No la dejé acabar. Ella había sido sincera conmigo y me había expuesto su historia sin tapujos: había llegado el momento de que yo hiciera lo mismo. Tal vez no le gustara la versión de mi vida que iba a contarle; quizá pensara que era muy poco glamurosa comparada con las aventuras a las que ella estaba acostumbrada. Posiblemente decidiera que a partir de aquel momento nunca más iba a compartir pink gins conmigo ni a ofrecerme viajes a Tánger en su Dodge descapotable, pero no pude resistirme a narrarle con detalle mi verdad. Al fin y al cabo, era la única que tenía.

– Mi familia somos mi madre y yo. Las dos somos modistas, simples modistas sin más patrimonio que nuestras manos. Mi padre nunca ha tenido relación con nosotras desde que nací. Él pertenece a otra clase, a otro mundo: tiene dinero, empresas, contactos, una mujer a la que no quiere y dos hijos con los que no se entiende. Eso es lo que tiene. O lo que tenía, no lo sé: la primera y última vez que le vi aún no había empezado la guerra y ya presentía que le iban a matar. Y mi prometido, ese novio atractivo y emprendedor que supuestamente está en la Argentina gestionando empresas y resolviendo asuntos financieros, no existe. Es cierto que hubo un hombre con el que mantuve una relación y puede que ahora ande en aquel país metido en negocios, pero ya no tiene nada que ver conmigo. No es más que un ser indeseable que me partió el corazón y me robó todo lo que tenía; prefiero no hablar de él. Ésa es mi vida, Rosalinda, muy distinta a la tuya, ya ves.

Como réplica a mi confesión articuló una parrafada en inglés en la que sólo atiné a captar la palabra Morocco .

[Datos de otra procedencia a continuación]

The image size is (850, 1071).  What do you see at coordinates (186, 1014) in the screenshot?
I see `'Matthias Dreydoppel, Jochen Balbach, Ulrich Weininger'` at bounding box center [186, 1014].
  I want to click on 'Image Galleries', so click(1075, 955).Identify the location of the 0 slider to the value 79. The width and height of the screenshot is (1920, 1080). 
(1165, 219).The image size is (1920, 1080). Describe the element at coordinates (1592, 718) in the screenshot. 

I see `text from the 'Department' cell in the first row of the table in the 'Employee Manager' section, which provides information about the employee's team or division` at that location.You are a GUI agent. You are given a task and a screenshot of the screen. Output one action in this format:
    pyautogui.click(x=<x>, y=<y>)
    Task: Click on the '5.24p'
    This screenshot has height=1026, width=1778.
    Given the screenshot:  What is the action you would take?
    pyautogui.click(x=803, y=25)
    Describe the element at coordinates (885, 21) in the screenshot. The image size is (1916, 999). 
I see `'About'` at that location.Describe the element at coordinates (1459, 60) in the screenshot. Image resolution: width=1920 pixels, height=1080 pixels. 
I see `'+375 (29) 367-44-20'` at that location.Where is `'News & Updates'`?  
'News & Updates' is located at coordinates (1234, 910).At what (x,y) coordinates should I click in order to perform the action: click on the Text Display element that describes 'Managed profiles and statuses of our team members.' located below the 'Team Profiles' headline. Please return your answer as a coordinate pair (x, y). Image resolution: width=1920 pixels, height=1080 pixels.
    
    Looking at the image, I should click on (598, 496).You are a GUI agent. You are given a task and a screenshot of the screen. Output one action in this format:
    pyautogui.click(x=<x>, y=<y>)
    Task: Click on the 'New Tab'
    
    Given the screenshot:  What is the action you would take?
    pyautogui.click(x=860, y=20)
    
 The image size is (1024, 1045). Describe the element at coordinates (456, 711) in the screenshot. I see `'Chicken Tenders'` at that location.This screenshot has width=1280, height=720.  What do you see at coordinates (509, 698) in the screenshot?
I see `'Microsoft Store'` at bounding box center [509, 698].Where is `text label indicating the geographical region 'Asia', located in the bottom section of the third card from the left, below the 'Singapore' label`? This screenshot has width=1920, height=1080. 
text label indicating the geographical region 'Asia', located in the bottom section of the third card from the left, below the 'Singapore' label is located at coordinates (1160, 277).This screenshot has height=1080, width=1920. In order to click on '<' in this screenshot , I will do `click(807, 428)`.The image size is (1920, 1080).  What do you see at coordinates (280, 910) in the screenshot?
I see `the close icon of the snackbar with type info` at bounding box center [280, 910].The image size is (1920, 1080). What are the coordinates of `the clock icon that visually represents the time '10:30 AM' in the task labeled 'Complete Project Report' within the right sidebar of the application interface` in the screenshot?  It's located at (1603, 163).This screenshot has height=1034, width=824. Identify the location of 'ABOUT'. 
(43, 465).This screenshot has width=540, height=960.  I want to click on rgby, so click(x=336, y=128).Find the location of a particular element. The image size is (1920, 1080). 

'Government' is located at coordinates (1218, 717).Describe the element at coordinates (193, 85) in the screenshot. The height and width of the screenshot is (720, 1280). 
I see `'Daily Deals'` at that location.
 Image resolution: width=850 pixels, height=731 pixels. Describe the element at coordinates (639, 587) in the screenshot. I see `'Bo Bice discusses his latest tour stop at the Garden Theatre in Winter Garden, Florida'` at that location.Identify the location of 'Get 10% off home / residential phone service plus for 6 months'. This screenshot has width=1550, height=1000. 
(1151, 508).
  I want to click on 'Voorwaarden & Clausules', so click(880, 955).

– No he entendido nada -dije confusa.

Retornó el español.

– He dicho que a quién demonios importa de dónde vienes cuando eres la mejor modista de todo Marruecos. Y respecto a lo de tu madre, bueno, como decís los españoles, Dios aprieta pero no ahoga. Ya verás como todo termina resolviéndose.

25

A primera hora del día siguiente volví a comisaría para informar a don Claudio del fracaso de mis negociaciones. De los cuatro policías, sólo dos ocupaban sus mesas: el viejo y el flaco.

– El jefe aún no ha llegado -anunciaron al unísono.

– ¿A qué hora suele venir? -pregunté.

– A las nueve y media -dijo uno.

– O a las diez y media -dijo el otro.

– O mañana.

– O nunca.

Rieron los dos con sus bocas babosas y yo noté que me faltaban las fuerzas para soportar a aquel par de cabestros un minuto más.

– Díganle, por favor, que he venido a verle. Que he estado en Tánger y no he podido arreglar nada.

– Lo que tú mandes, reina mora -dijo el que no era Cañete.

Me dirigí a la puerta sin despedirme. A punto estaba de salir cuando oí la voz de quien sí lo era.

– Cuando quieras te hago otro pase, corazón.

No me detuve. Tan sólo apreté los puños con fuerza y, casi sin ser consciente de ello, rescaté un ramalazo castizo del ayer y giré la cabeza unos centímetros, los justos para que mi respuesta le llegara bien clara.